We'll make this one fairly short and sweet, folks, because well, that's what it is. Yesterday, Twitter announced the launch of its new, integrated mobile video app called Vine. The GIF-like app, which was acquired by Twitter in October 2012, enables mobile users to capture and share short videos of six seconds or fewer, which complements the brevity of 140-character tweets quite nicely. Why is it GIF-like, you ask? Because these short videos play on a loop, just like an animated GIF does.
According to the Vine blog ...
"Posts on Vine are about abbreviation -- the shortened form of something larger. They're little windows into the people, settings, ideas and objects that make up your life. They're quirky, and we think that's part of what makes them so special."
While the app is currently only available on the iPhone and iPod touch, and free to download in the App Store, Twitter says it's working to make it available for other platforms, so be on the lookout. Users don't need a Twitter account to use Vine, and despite Mashable's report that its videos weren't getting shared to Facebook, the app claims it supports sharing Vine videos to both Twitter and Facebook, with more social networks "coming soon."

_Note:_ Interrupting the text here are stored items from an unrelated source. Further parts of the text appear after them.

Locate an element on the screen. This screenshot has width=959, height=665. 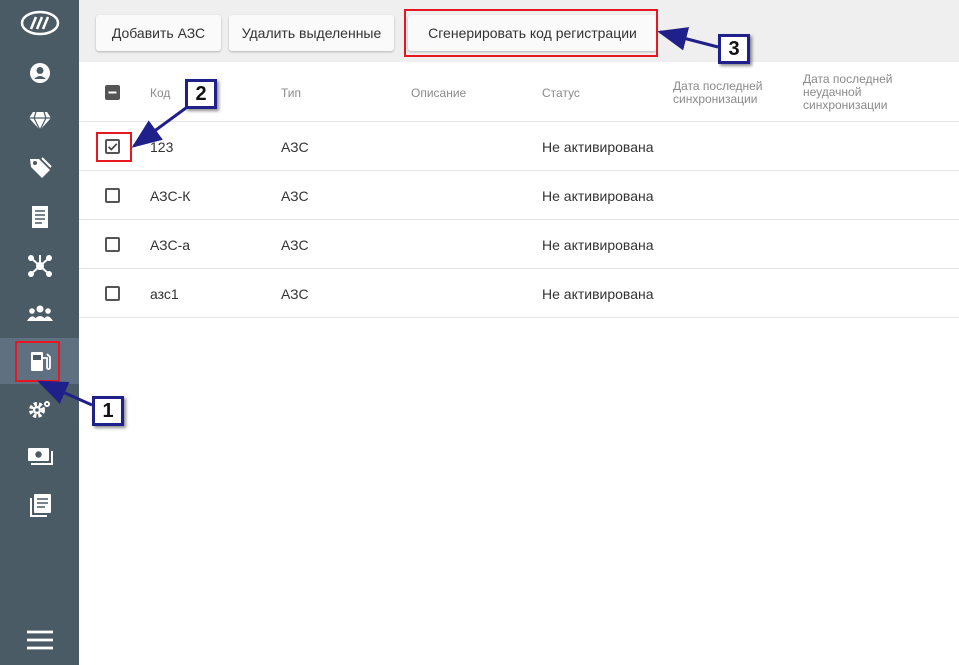
cash-icon is located at coordinates (40, 457).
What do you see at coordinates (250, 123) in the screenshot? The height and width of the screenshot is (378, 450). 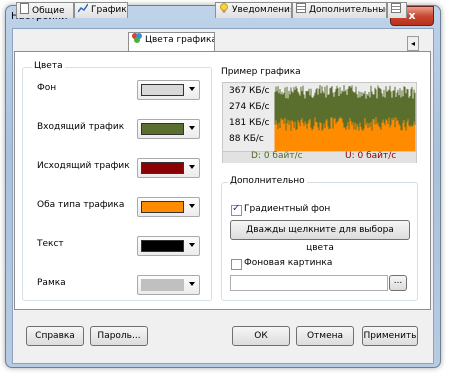 I see `y-label: 181 КБ/с` at bounding box center [250, 123].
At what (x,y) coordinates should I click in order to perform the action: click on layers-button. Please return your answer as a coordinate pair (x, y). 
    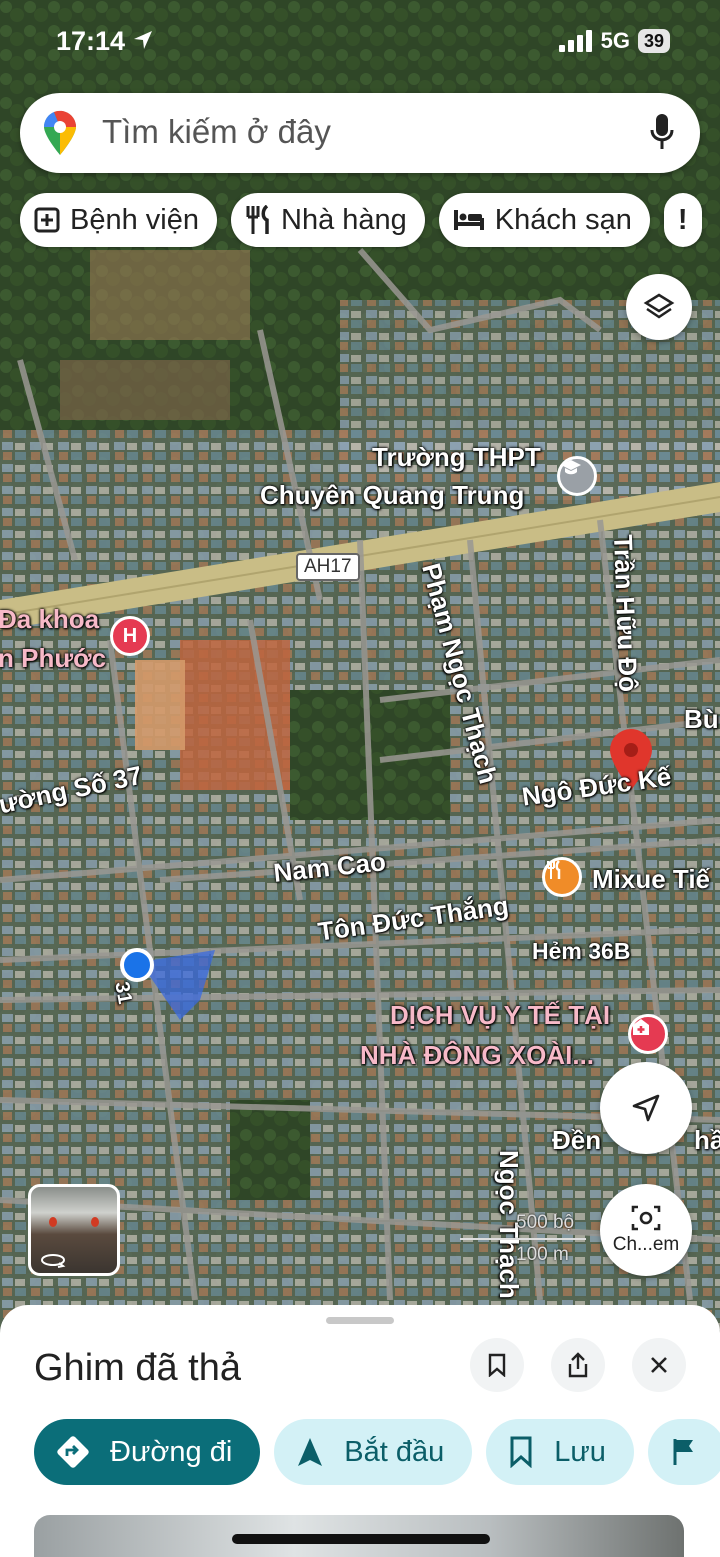
    Looking at the image, I should click on (659, 307).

How Marketers Are Using Vine
While it's only been a day since the launch of Vine, we've already seen marketers start testing it out for themselves in creative ways, courtesy of Mashable. Check out what a few companies have already created and shared:
How Vine Is Making Video Content More Accessible to Marketers
The first thing I can't help but think about is how this app plays into the whole visual content trend we're seeing more and more of, particularly in social media. To me, the app seems like a fusion of video content and static visual content like images.

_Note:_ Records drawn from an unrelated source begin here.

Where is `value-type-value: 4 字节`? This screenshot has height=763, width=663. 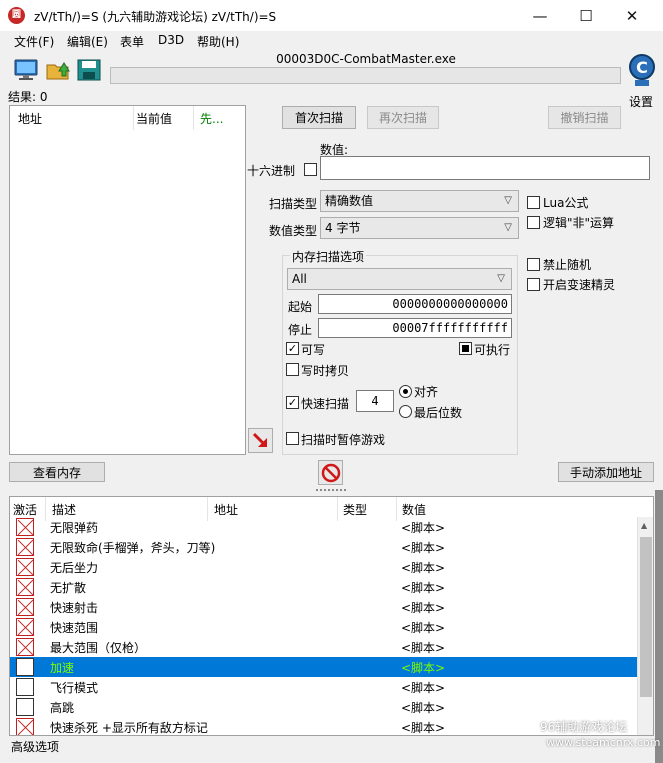 value-type-value: 4 字节 is located at coordinates (343, 228).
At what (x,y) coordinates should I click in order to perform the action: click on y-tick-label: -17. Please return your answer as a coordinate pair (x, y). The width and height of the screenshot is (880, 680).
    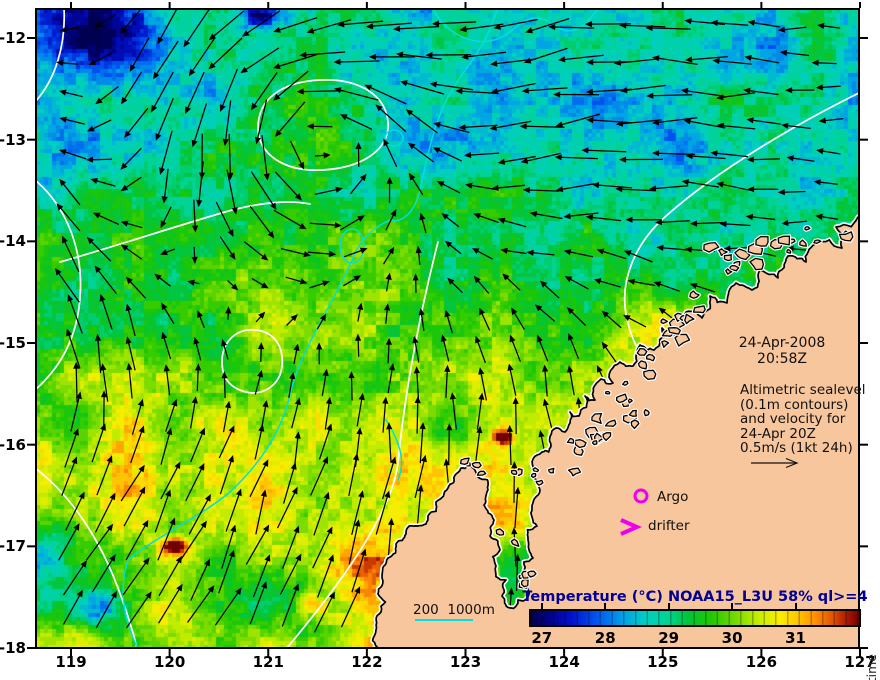
    Looking at the image, I should click on (13, 546).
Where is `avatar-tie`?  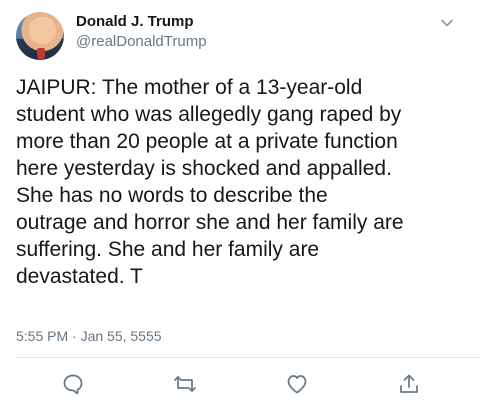
avatar-tie is located at coordinates (41, 54).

And because of its ease of use, I also see it as a more accessible way for marketers to leverage creative video content. While marketers have long had video sharing services like YouTube that enable them to easily share videos in social media, the mobile, on-the-go nature of Vine seems to encourage more quick and dirty video creation and sharing that is less concerned with production quality, and more about the content itself. Vine's 6-second time limit also capitalizes on users' short attention spans, considering that about 20% of viewers will abandon your videos after just 10 seconds, according to Visible Measures.
Some Ideas for Creating Vine Videos for Marketing
Intrigued by the possibilities of using Vine for marketing? Let's get the creative juices flowing, marketers. Here are some quick ideas we've come up with for using Vine videos in your social media marketing ...
- Sneak peeks to promote an upcoming event or webinar (e.g. speaker clips)
- Short, funny clips to showcase the personality behind your brand (a la Moose Tracks)
- Quick, bite-sized product demos
- Clips showing off awesome new gear/swag/products in action
- "Behind the scenes" looks at your office to show your company's culture and the people behind your brand
- Quick highlight reels
- Short features of customers enjoying your product/services
- Clips highlighting PR initiatives, like employees doing charity work or award acceptance speeches
- Brief announcements from your executives about product feature launches
What other ideas do you have for experimenting with Vine videos for social media marketing? What do you think the appeal of Vine is over other video sharing services like, say, YouTube?